Bauer, Stefan. Polisbild und Demokratieveständnis in Jacob Burckhardt ‘ s ” Griechischer Kulturgeschichte.”Bazel, 2001.

Dürr, Emil. Jacob Burckhardt als politiek publicist met zijn krantenberichten uit de jaren 1844/45. Zürich, 1937.

Gossman, Lionel. Basel In The Age of Burckhardt: A Study in Unseasonable Ideas. Chicago, 2000.

Hardtwig, Wolfgang. Historiografie tussen het oude Europa en de moderne wereld: Jacob Buckhardt in zijn tijd. Göttingen, 1974.

Hinde, John R. Jacob Burckhardt en de crisis van de moderniteit. Montreal, 2000.

Kaegi, Werner. Jacob Burckhardt: Een Biografie. 7 vols. Bazel, 1947-1982.

Löwith, Karl. Jacob Burckhardt: de man in het midden van de geschiedenis. Berlijn, 1936.
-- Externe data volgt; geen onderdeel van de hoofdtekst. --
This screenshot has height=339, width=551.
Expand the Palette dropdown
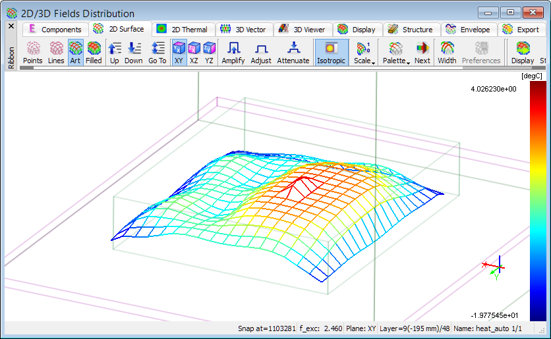pyautogui.click(x=396, y=52)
Martin, Alfred von. Nietzsche en Burckhardt. München, 1941.

Maurer, Emil. Jacob Burckhardt en Rubens. Bazel, 1951.

Meier, Nikolaus. Doneren en verzamelen voor de openbare kunstcollectie Bazel. Bazel, 1997.

Salomon, Albert. “Jacob Burckhardt: Transcending History.”Philosophy and Phenomenological Research 6 (1945-1946): 225-269.

Sigurdson, Richard. Jacob Burckhardt ‘ s Sociale en politieke gedachte. Toronto, 2004.

Trevor-Roper, Hugh. Jacob Burckhardt.”Proceedings of the British Academy 70 (1984): 359-378.

Wenzel, Johannes. Jacob Burckhardt in de Krise seiner Zeit. Berlijn, 1967.

Lionel Gossman

Geef een antwoord

Het e-mailadres wordt niet gepubliceerd.